Suddenly, pushing the stroller and being mindful of what I ate wasn’t cutting it anymore. The weight loss first stalled out and then reversed entirely. When I started back to work in August, the long days of sitting at a desk started catching up to me. Nursing twice per day instead of 4, 6, 8 times left a mark as well. In the scramble to pack a lunch in the mornings, I ended up with a lunch bag full of processed carbs and little protein. Coffee, a nice treat while on maternity leave, became mandatory for functioning, and it was often full of sugar.
Between the hormone shift, a significant decrease in nursing, and the return to a sedentary lifestyle, all progress I had made was gone. By the time Thanksgiving rolled around (the start to holiday binge-eating that seems to be unavoidable at my house), I was back up about 8 kilos, and I was feeling truly awful. And when I felt horrible, I ate more. Then I felt horrible for eating more. So I ate. It was a vicious cycle, and it needed to stop. If I wanted to sustain a second pregnancy any time soon, I knew my body had to be healthy.
I’ve heard from several new moms that this Backlash is a common occurrence. The baby weight all disappears, and then when you’re least expecting it, piles back on again (often just in time to start trying for the next baby). But just because it’s common doesn’t mean I’m going to sit back and let it happen to me. Thanks to my naturopath, a ton of reading and researching, and a new Fitbit from J, I have an action plan for the new year. I know it’s cliche to jump on the ‘New Year, New You’ bandwagon, and honestly, it just happens to be the timing of this whole thing. I know I want another baby. I know I want to feel more comfortable with my body before we try for another baby. I’d really like my clothes to fit again. And a new year (plus weeks of holiday eating) mean this is the perfect time to start.
Here are five things I’m going to do to lose some weight and get my body back in gear
1. Take 10,000 steps a day. This doesn’t seem like a lot of activity for those of you who are…well…active. But for me, even sticking with this primary FitBit goal, I’ll be getting more exercise than I have in months.
2. Drink 2L of water daily. I am notoriously bad for going days without drinking water. I could down 4 cups of coffee without blinking, but water is always a struggle. So another goal is to up my water intake; I know I’ll feel better.

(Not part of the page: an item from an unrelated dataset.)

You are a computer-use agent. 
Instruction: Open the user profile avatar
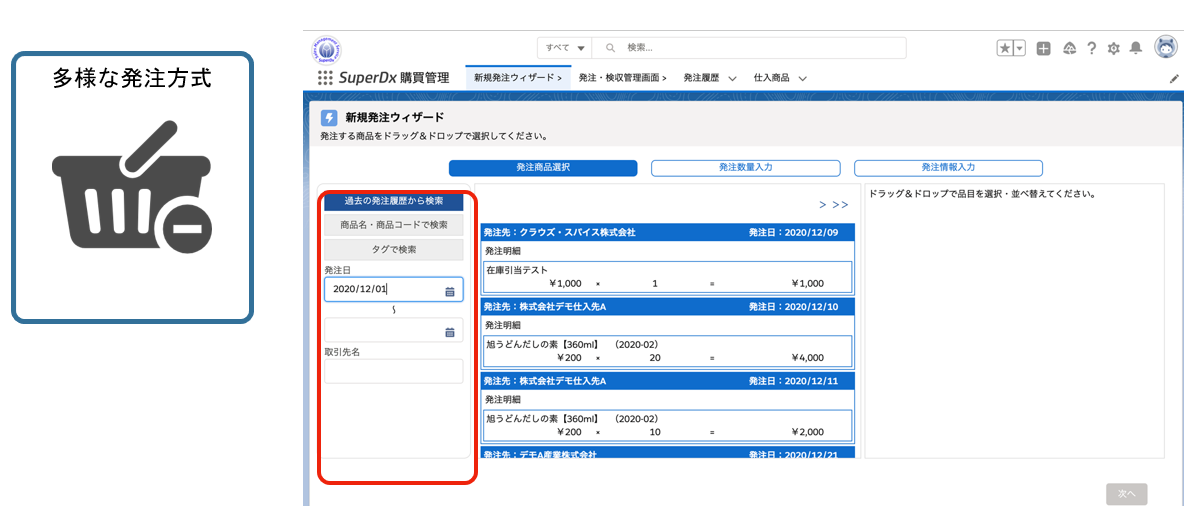[1166, 47]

3. Get 100g of protein. By focusing on the protein in my meals, I’ll avoid carbs and get the nutrients my body really needs. I’m thinking of Greek yogurt, protein powder smoothies, and plenty of lean meats.

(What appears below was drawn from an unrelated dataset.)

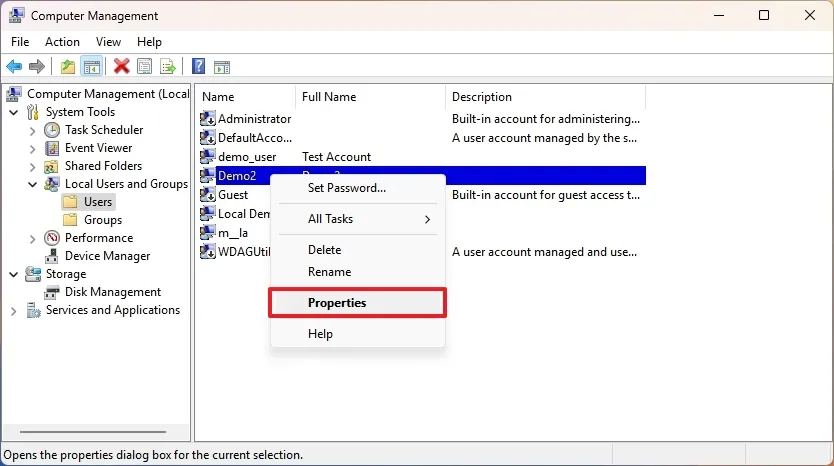
Task: Click the Description column header
Action: pyautogui.click(x=545, y=97)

4. Take my supplements. I spent a fortune on naturopathic consults and supplements, and I have completely stopped taking them. I know that getting back into a routine will help, and my body will thank me for the extra vitamins, minerals, and hormone-balancing help.

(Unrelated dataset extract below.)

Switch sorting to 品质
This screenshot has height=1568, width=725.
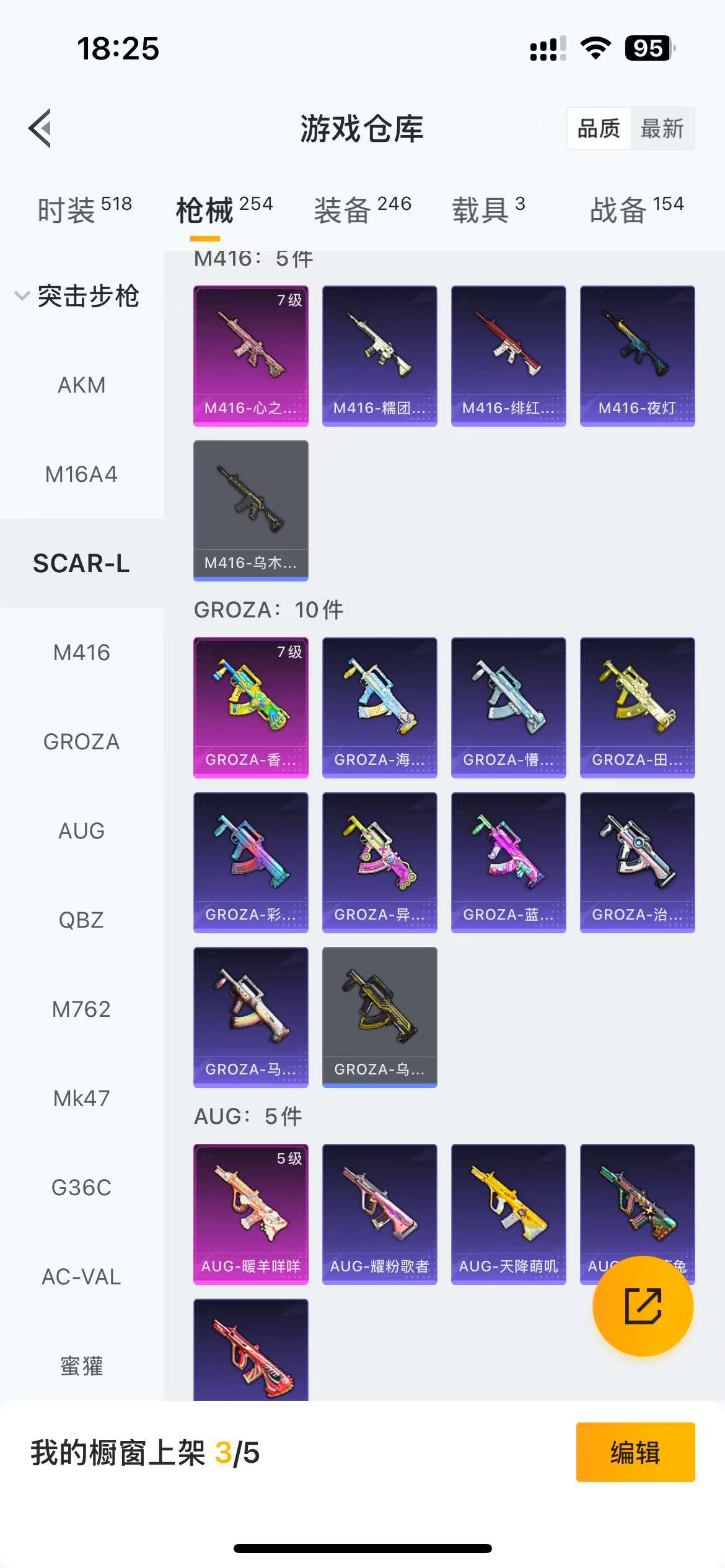tap(599, 129)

5. Cut the sugar. My kitchen table right now is piled high with Christmas baking, gumdrop cake, boxes of chocolates, 3/4 of a Terry’s Chocolate Orange, and a box of Jelly Bellies. Every single one of these things is tempting me, and every single one of them will just send my insulin-resistant body deeper into a funk. So I’ll have a bite of gumdrop cake, take the chocolates to my neighbour, and save those Jelly Bellies for my next road trip.